Microbes of three different kinds have been found living in the wind-swept, snow-free valleys of Antarctica where life had never been found before.

Algae, bacteria and fungi have been discovered hidden just below the surface of rocks strewn over more than 100 locations in the frozen deserts of the Antarctic, where the climate is so dry that even a light dusting of snow is a rare occurrence.

"We have been looking for life forms in the world's deserts for 15 years and this is the first time we have found life in a cold desert," said Florida State University's Dr. E. Imre Friedmann, who made the findings with his wife, Roseli Ocampo-Friedmann. "The surprising thing is that the life we find in the Antarctic is less primitive and has more variety than life found in the hot desert."

The finding of life in Antarctica's dry valleys extends the known limits of life on Earth to its driest and coldest climate. At the same time, the discovery suggests the same kind of life may exist inside the rocks of a planet like Mars, where the climate closely resembles the dry valleys of Antarctica.

"If Martian life forms exist only in the interior of Martian rocks, as is principally the cse in the Antarctic, that could serve as an explanation for the lack of evidence for life on Mars," said Dr. Richard S. Young, chief of planetary biology for the National Aeronautics and Space Administration. "The two Viking spacecraft that landed on Mars could not break open rocks and analyze their interiors."

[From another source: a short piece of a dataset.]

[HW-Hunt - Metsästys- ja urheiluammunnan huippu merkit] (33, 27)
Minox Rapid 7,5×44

What Friedmann and his wife did on field trips the last two summers to the dry valleys was to heat rock samples until they broke apart and their outer layers could be peeled away. Widespread colonies of microbes were found fractions of an inch below the rock surfaces, where sunlight could penetrate and moisture might reach.

Friedmann said he believes the microbes found the rocks have been there for at least 200.000 years, ever since the dry valleys reached their present climate conditions. He said he thinks the microbes burrowed into the rocks through cracks and pores, then swelled outward just below the rocks' out layers.

The Florida State biologists said he thinks the microbes thrive on nitrogen that leaks out of the atmosphere through cracks in the rocks, on minute amounts of minerals in the soil covering the rocks and on tiny traces of moisture that melt into the rocks from the little snow that falls in the dry valleys.